• Teks Dokumen
┌──
🌚 rmdzn.

Impulsif

Wassalamu’alaikum warahmatullahi wabarakatuh.”

Sang ustaz menutup kajian. Menundukkan mikrofonnya. Sebagian besar jemaah ikut berdiri, keluar masjid lalu pulang. Lainnya mengambil air wudu kemudian melaksanakan salat duha.
Seperti biasa, saya memilih untuk menyelonjorkan kaki. Menunggu sebentar agar tempat parkir sepi lalu cus pergi.

“Permisi, Mas.”

Seorang bapak berambut keriting, membawa tas tenteng hitam, duduk bertimpuh di samping saya.

“Ada apa pak?” Tanya saya kemudian.

“Begini, Mas,” jawabnya sambil terbata-bata sampai usai cerita. “Maaf kalau mengganggu. Saya tadi menunggu saudara di rumah sakit. Rumah saya di Turi dan saya mau pulang. Ta … tapi … saya tidak punya ongkos.”
└──
• Cuplikan Data
┌──
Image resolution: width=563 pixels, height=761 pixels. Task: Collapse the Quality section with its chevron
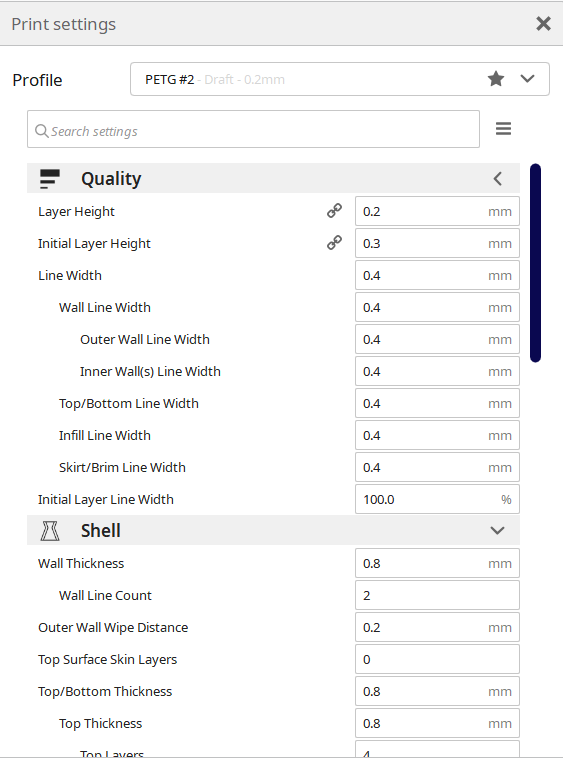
└──
• Tujuan A
Tukar kata "masjid" dengan "musala", lalu tulis ulang semua bagian teks dokumen dari "Sang ustaz menutup" hingga "lalu cus pergi.".
• Tujuan B
Menurut teks dokumen, di mana rumah bapak berambut keriting itu?
• Tujuan C
Berdasarkan teks dokumen, jelaskan kenapa si pencerita tidak langsung pergi setelah kajian selesai.

• Hasil Tugas A
Sang ustaz menutup kajian. Menundukkan mikrofonnya. Sebagian besar jemaah ikut berdiri, keluar musala lalu pulang. Lainnya mengambil air wudu kemudian melaksanakan salat duha.
Seperti biasa, saya memilih untuk menyelonjorkan kaki. Menunggu sebentar agar tempat parkir sepi lalu cus pergi.

• Hasil Tugas B
Di Turi.

• Hasil Tugas C
Si pencerita menyelonjorkan kaki dan menunggu sebentar supaya tempat parkir sepi dulu. Setelah itu baru pergi.